Let me propose a concrete example. An evolutionary computation framework uses a random number generator (RNG) to provide the entropy needed to get coverage of a solution space. If you simply create a scala.util.Random and take numbers from it, you will, sooner or later, run into the problem that your unit tests will fail. Not because the logic is incorrect but because, even if the order of running test cases is fixed (it usually is not so guaranteed), you will introduce new logic that pulls one more, or one fewer, numbers from the RNG and your expected results will be incorrect. Here's the kind of thing I have in mind (greatly simplified):

val random = new scala.util.Random(0L)
val someInt: Int = ???
val x1 = random.nextInt(100)
val x2 = random.nextInt(100)
// ...
val y = random.nextInt(100)
assert(y==someInt)
There's a simple solution for this. Just like a snail, that constructs and carries its home around with it, we can transform the code as follows:
class RNG[+A](f: Long=>A)(seed: Long) {
  private val random = new scala.util.Random(seed)
  private lazy val state = random.nextLong
  def next = new RNG(f)(state)
  def value = f(state)
}
val r = new RNG[Int](x => (x.toInt + 100) % 100)(0L)
val someInt: Int = ???
val r1 = r.next
val r2 = r.next
// ...
val rN = r2.next
val y = rN.value
assert(y==someInt)

There are many variations on this general theme, of course. But the important point is that we carry around our current RNG from one step to the next, rather than simply taking its value.

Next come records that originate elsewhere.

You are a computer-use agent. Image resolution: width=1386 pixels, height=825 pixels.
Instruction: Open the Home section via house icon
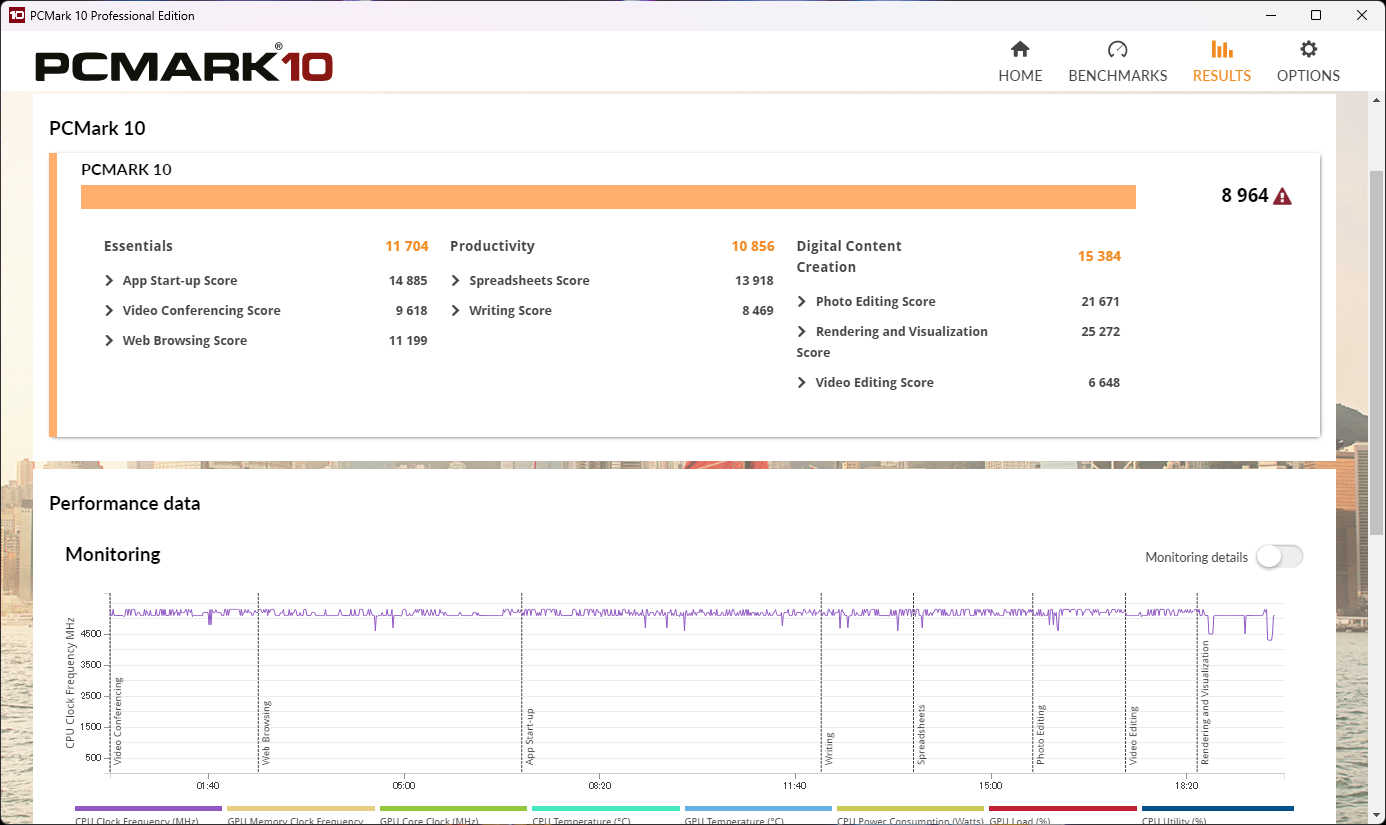1020,50
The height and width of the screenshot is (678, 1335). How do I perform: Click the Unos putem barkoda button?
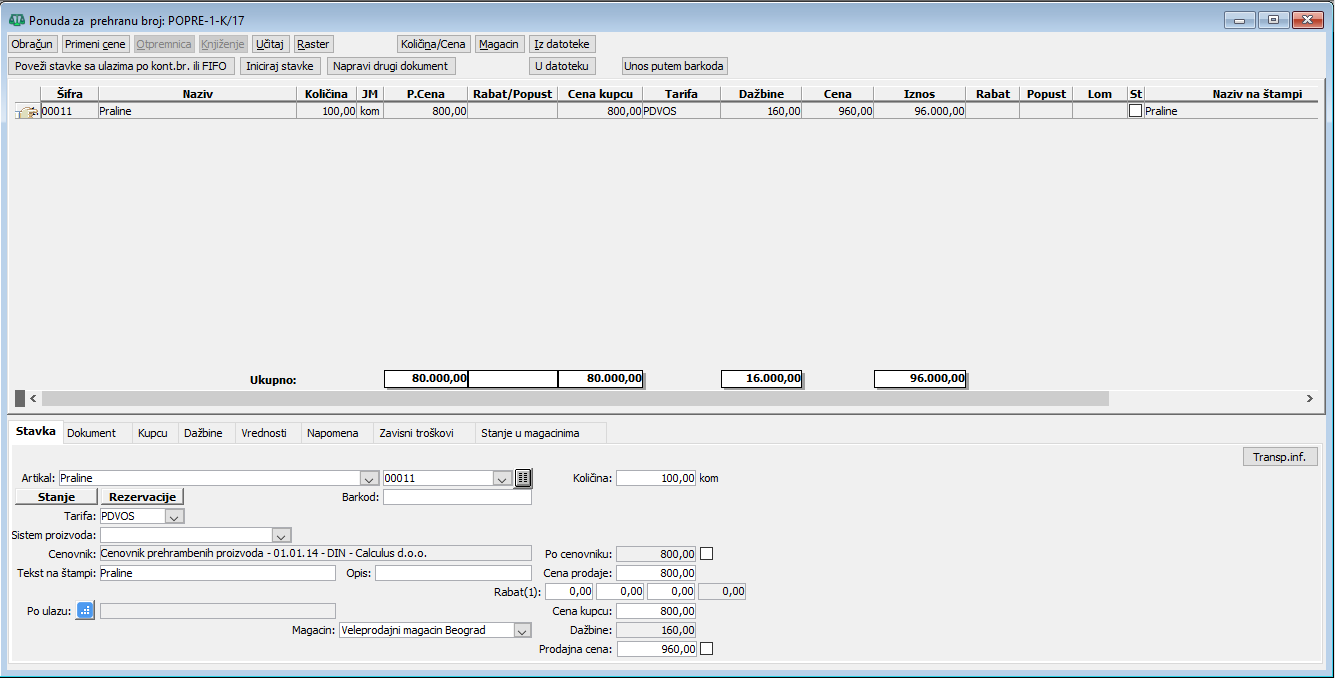675,66
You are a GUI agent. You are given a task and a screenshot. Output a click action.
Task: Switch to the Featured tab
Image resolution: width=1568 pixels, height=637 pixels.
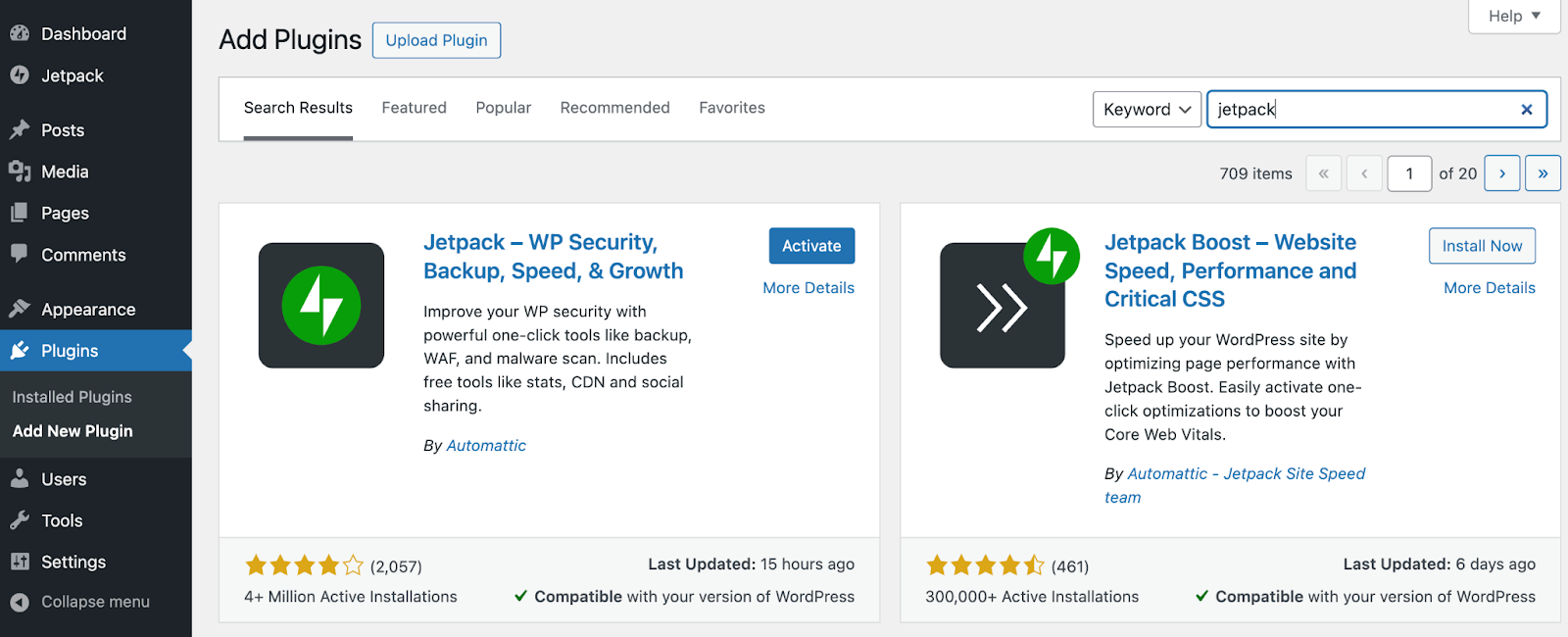click(x=414, y=108)
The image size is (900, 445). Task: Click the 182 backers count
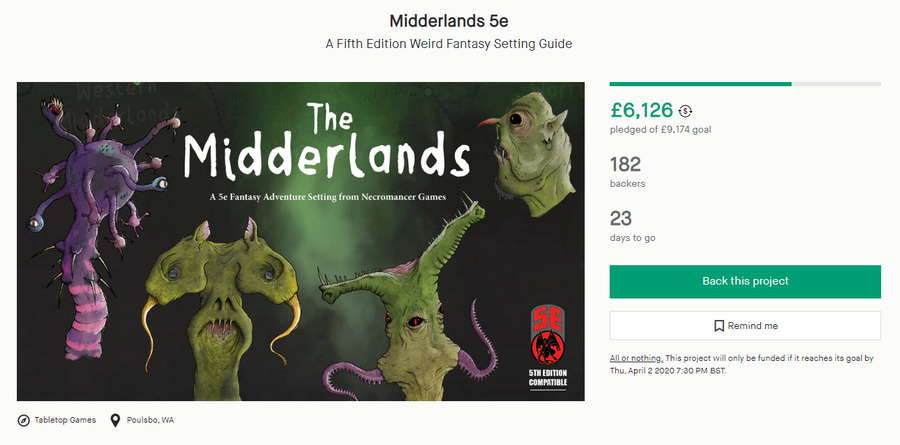coord(625,164)
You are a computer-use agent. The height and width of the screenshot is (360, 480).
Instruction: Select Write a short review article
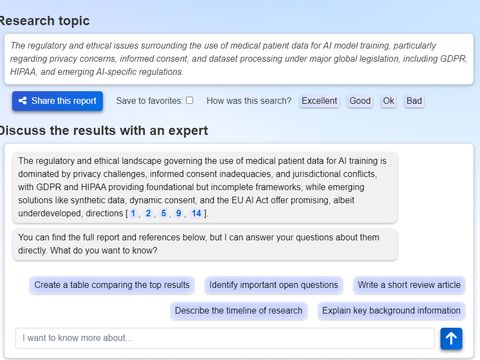409,285
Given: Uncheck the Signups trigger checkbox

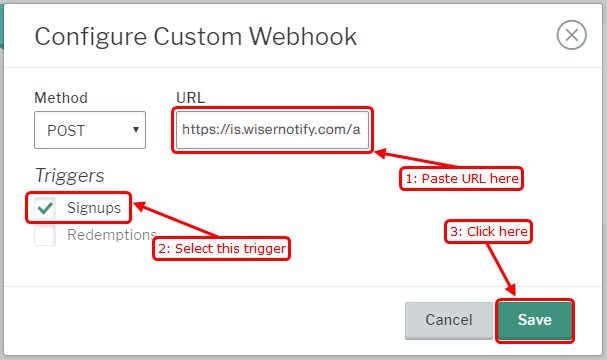Looking at the screenshot, I should tap(45, 208).
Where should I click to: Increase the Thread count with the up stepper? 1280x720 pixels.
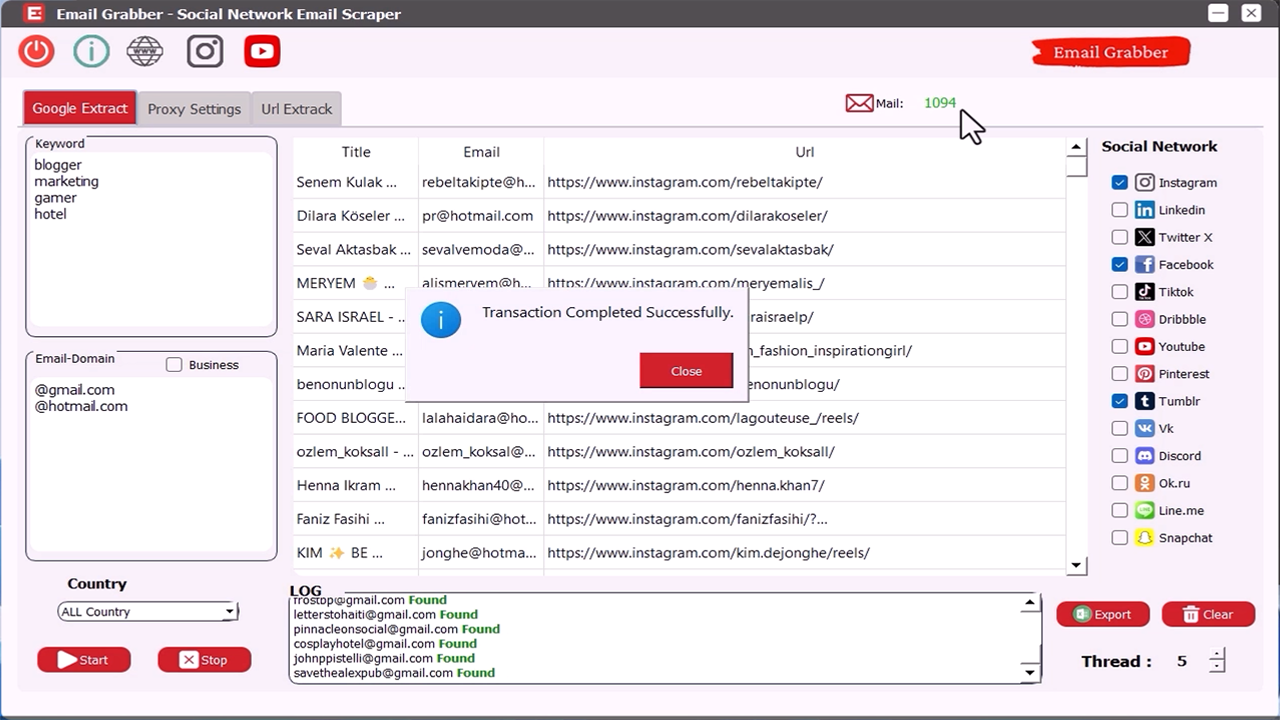pos(1217,654)
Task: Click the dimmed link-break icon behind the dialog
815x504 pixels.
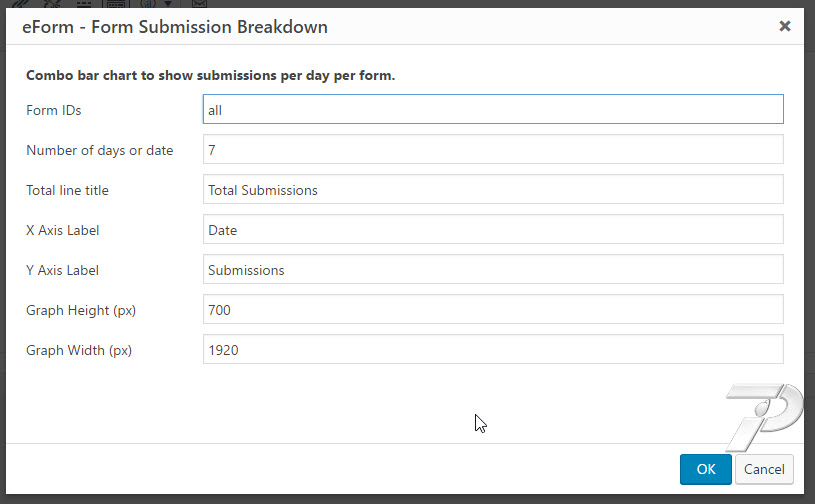Action: (52, 4)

Here's another example which helps us strip arguments (from a variable number of args) with the appropriate types. The get method returns a Try of a tuple of a T and the remaining Args:

  case class Args(args: List[Any]) extends (() => Try[(Any,Args)]) {
    def apply(): Try[(Any, Args)] = args match {
      case Nil => Failure(new Exception("Args is empty: this typically means you didn't provide sufficient arguments"))
      case h :: t => Success(h, Args(t))
    }
    def get[T](clazz: Class[T]): Try[(T, Args)] = {
      apply match {
        case Success((r,a)) =>
          if (clazz.isInstance(r) || clazz.isAssignableFrom(r.getClass))
            Success(r.asInstanceOf[T], a)
          else throw new Exception(s"args head is not of type: $clazz but is of type ${r.getClass}")
        case f @ Failure(t) => f.asInstanceOf[Try[(T, Args)]]
      }
    }
    def isEmpty: Boolean = args.isEmpty
}

And here is how you would extract the arguments (in a FlatSpec with Matchers):

  def mainMethod(args: List[Any]): Unit = {
    val a1 = Args(args)
    val (x: String, a2) = a1.get(classOf[String]).get
    val (y, a3) = a2.get(classOf[java.lang.Boolean]).get
    a3.isEmpty shouldBe true    x shouldBe "hello"    y shouldBe true  }
  mainMethod(List("hello", true))

Note how we should end up with an empty list after stripping off all the arguments. And note also that if we want to add a type annotation (for example for x, as shown above) then we can do that and be quite sure that the get method is working properly. In this example, we didn't try to avoid the exceptions that may be thrown by the get methods on Try objects. We could of course do a nicer job with nested match statements.

On a completely different subject, I asked and answered my own question on StackOverflow today, regarding an issue with serializing/deserializing case class instances via Json.